Apprendere che nel 2019 quattromila giovani laureati lucani sono andati via dalla nostra regione non deve indurci ad un rassegnato fatalismo: dobbiamo avviare una pacata riflessione sul contesto e sulle possibili soluzioni. Il mondo del lavoro è stato profondamente colpito dalla pandemia globale e dal dissesto economico e sociale che minacciano i mezzi di sussistenza e il benessere di milioni di persone. Le stime indicano un grave impatto su economia e lavoro, con i giovani che risultano tra i gruppi più colpiti in varie modalità: interruzione dell’istruzione, della formazione e dell’apprendimento basato sul lavoro; maggiori difficoltà per coloro che sono in cerca di lavoro e per i nuovi ingressi nel mercato del lavoro; perdita di posti di lavoro e di reddito, insieme al deterioramento della qualità dell’occupazione.
Già prima della pandemia i giovani dovevano far fronte a una situazione difficile.

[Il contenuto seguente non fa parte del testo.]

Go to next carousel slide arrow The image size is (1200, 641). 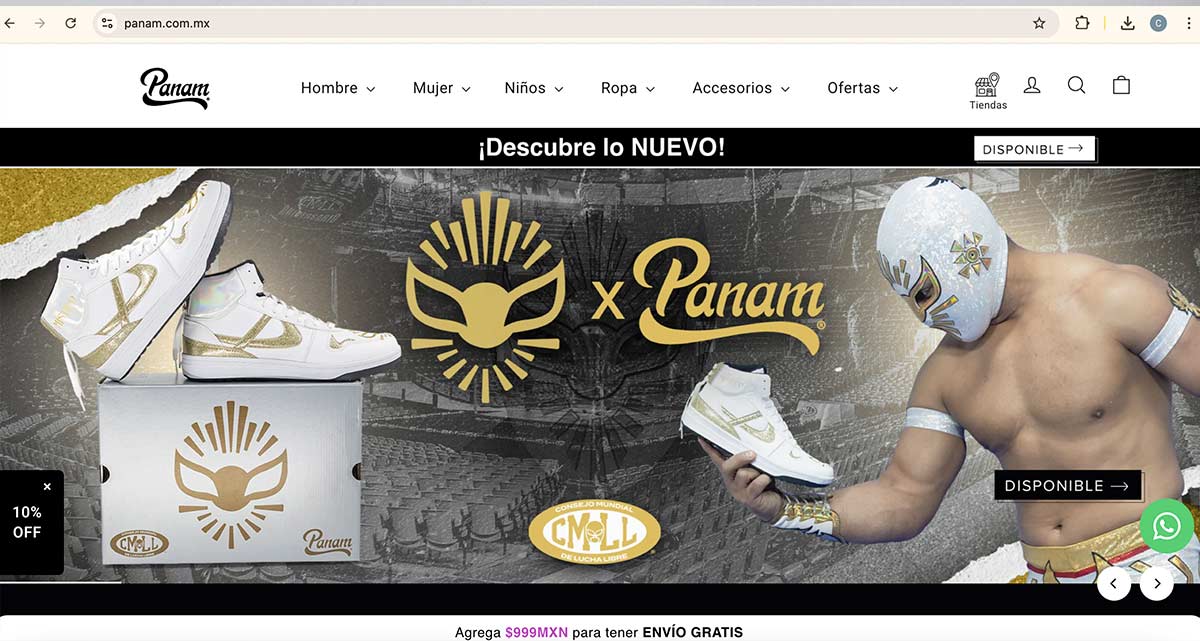1157,583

A livello globale, l’International Labour Organization rileva che per i giovani di età compresa tra 15 e 24 anni la probabilità di essere disoccupati rispetto agli adulti di età pari o superiore a 25 anni è circa tre volte maggiore. Infatti, più di tre su quattro avevano un lavoro informale prima dell’inizio della crisi rispetto al 60% degli adulti. La percentuale di Neet rivela una sottoutilizzazione più consistente del lavoro giovanile: i giovani occupati sono concentrati in lavori precari che li rendono vulnerabili dal punto di vista reddituale e sono stati coloro che per primi hanno perso il lavoro durante l’attuale crisi. I giovani lavoratori informali non hanno accesso alla protezione sociale o ad altri benefici legati all’occupazione.

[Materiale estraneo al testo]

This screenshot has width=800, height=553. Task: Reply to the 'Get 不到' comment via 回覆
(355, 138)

A livello europeo Francia, Regno Unito, Germania e Spagna, hanno messo in campo piani nazionali aventi un target specifico: i giovani. Tutti interventi che, tra i vari aspetti prioritari, puntano a concedere nel breve termine incentivi per assunzioni, anche in apprendistato; a rafforzare i percorsi di apprendistato e formativi, nonché i servizi di orientamento e counseling intensivo personalizzato. Sono programmi avviati in piena pandemia. Sono forse governi folli? Oppure, rendendosi conto che era necessario investire prioritariamente sul futuro rappresentato dalle nuove leve, hanno messo in campo tutti gli strumenti possibili per offrire loro tutte le opportunità realizzabili senza tentennamenti? Avranno intuito che la pandemia da Covid-19 sta creando una crisi multidimensionale per i giovani a livello mondiale che minaccia anche di esacerbare le disuguaglianze esistenti all’interno e tra i Paesi?
In Italia con alterne fortune il programma Garanzia Giovani nel nostro Paese ha cercato di migliorare l’occupabilità dei Neet, i giovani under 30 che non sono impegnati in attività di studio o lavoro. Mentre nelle regioni limitrofe le azioni messe in campo stanno accompagnando verso opportunità lavorative migliaia di giovani, in Basilicata si registra una situazione diversa: da quasi due anni si è deliberata l’approvazione della seconda fase di Garanzia Giovani che prevede risorse per 12 milioni di euro, ma ancora oggi la Regione Basilicata non ha messo in campo alcuna azione attuativa. Il problema era presente prima del Covid, la pandemia ne ha solo acuito la gravità. È fondamentale farsi trovare pronti nella ripartenza dell’economia con tutti gli strumenti possibili, che consentano il coinvolgimento delle più ampie fasce sociali e produttive.